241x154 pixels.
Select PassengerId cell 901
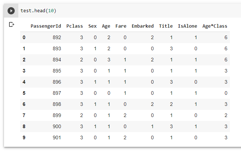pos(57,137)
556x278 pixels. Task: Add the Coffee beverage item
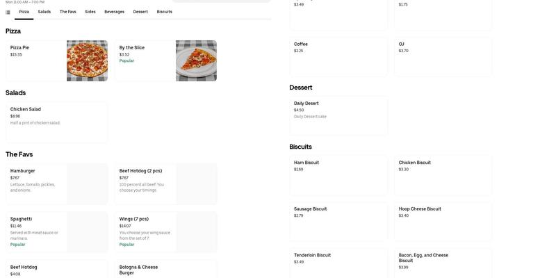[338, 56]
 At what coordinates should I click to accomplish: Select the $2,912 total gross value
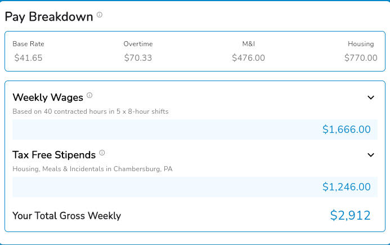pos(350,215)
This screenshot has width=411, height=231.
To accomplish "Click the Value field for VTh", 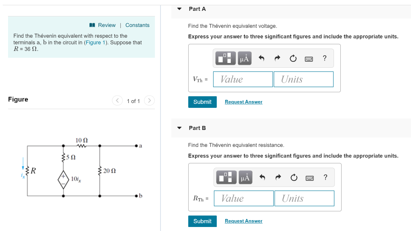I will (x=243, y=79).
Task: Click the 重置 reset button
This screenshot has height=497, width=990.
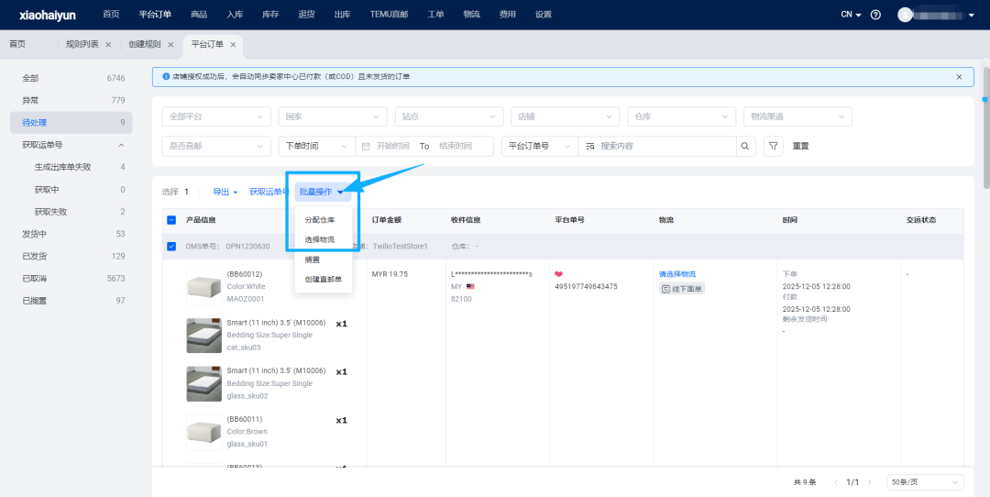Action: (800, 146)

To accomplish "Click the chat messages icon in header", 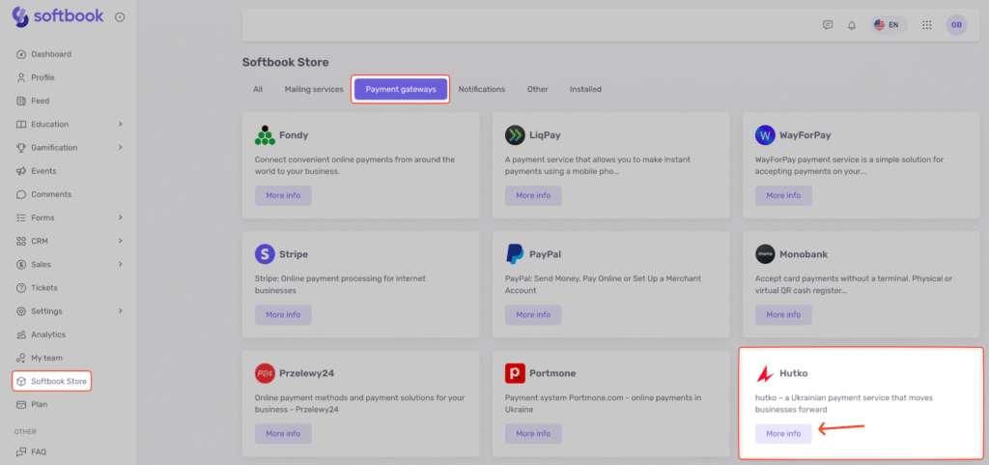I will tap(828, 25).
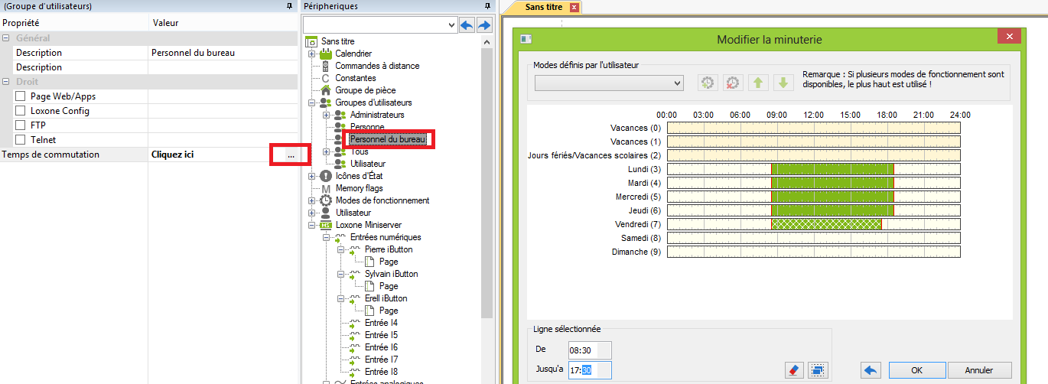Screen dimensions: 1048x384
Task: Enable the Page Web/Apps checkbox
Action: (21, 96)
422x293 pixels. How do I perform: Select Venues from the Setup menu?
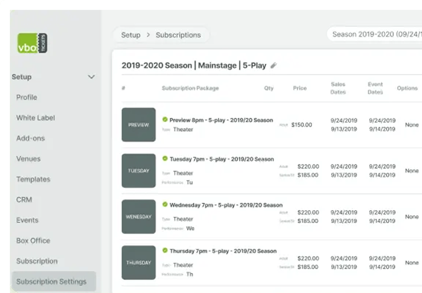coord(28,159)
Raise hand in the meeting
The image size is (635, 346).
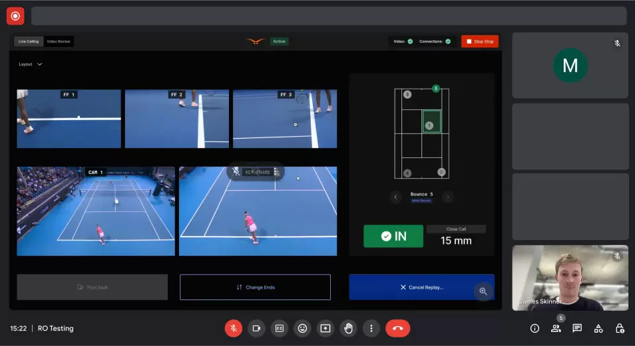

::::::::

WHAT IS NEEDED: Copy the data word for word from its first line through the line containing "pos(350,215)", including that line, and leave the pictures out.

ANSWER TO THE PROBLEM:
241x154 pixels.
Select PassengerId cell 901
pos(57,137)
556x278 pixels. Task: Add the Coffee beverage item
[338, 56]
 At what coordinates should I click to accomplish: Select the $2,912 total gross value
pos(350,215)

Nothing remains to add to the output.